A Bucks County lawsuit against several major oil companies and the American Petroleum Institute continues to make its way through the court system after its dismissal last year by a Bucks County judge. 

The county’s ruling is pending appeal in Commonwealth Court. But last week, on behalf of the commonwealth, State Attorney General David Sunday filed an amicus (or “friend of the court”) brief supporting the decision by Bucks County Court of Common Pleas Judge Stephen Corr to dismiss the county’s climate case. 

The state attorney general points out federal law supersedes conflicting state and county law and it is the federal government’s responsibility for addressing global emissions and problems emanating from them. Sunday also wrote that Bucks County’s climate lawsuit negatively impacts Pennsylvania, the second-largest natural gas producer in the U.S. after Texas, and the third largest coal-producing state after Wyoming and West Virginia. 

And because the energy sector employs hundreds of thousands of workers in Pennsylvania, it is integral to the commonwealth’s economy.
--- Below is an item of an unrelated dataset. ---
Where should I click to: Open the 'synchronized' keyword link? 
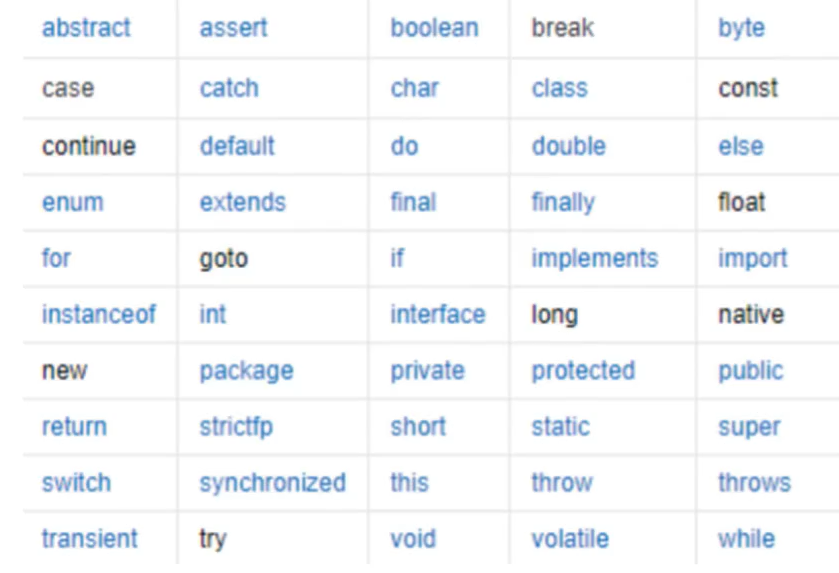(272, 483)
Sunday also noted that there was no discussion prior to the county commissioners’ announcement at a public meeting that the county had filed a climate lawsuit against several major oil companies alleging they had deceived the public about the role fossil fuels play in worsening global warming. 

The lawsuit was filed on March 25, 2024, and initially supported by all three county commissioners: Democrats Diane Ellis-Marseglia and Bob Harvie, and Republican Gene DiGirolamo, notably one year after a torrential rainstorm and subsequent flash flooding that killed seven people in the county. 
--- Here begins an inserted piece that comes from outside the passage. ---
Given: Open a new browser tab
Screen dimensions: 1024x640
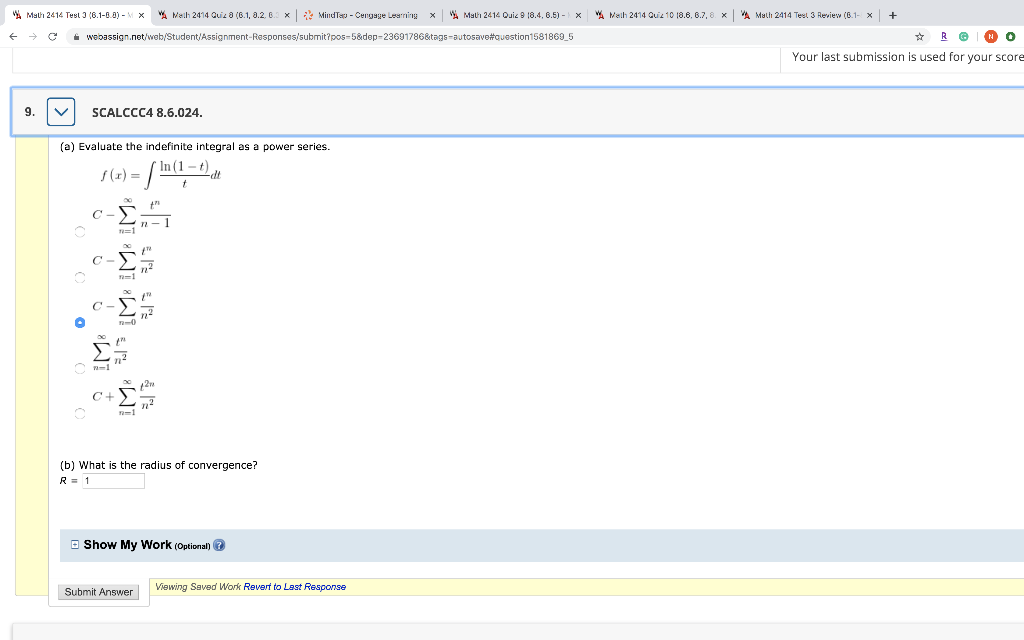Looking at the screenshot, I should (x=893, y=15).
The county lawsuit accused BP, Chevron, ConocoPhillips, ExxonMobil, Phillips 66, Shell, and the American Petroleum Institute of leading ongoing campaigns to cover up their products’ environmental risks. And the suit cited severe weather events the county claimed were due to warming resulting from fossil fuel industry practices. 

The events included flooding that was allegedly worsened by rising tidal waters in the Delaware and Schuylkill rivers. Harvie, then vice chair of the Board of Commissioners, said that some of the biggest companies in the world were deliberately engaged in deceptive business practices. 

The lawsuit sought monetary awards for storm damage repairs and stormwater management measures. The county was represented by the DiCello Levitt law firm with offices in New York and Washington, D.C.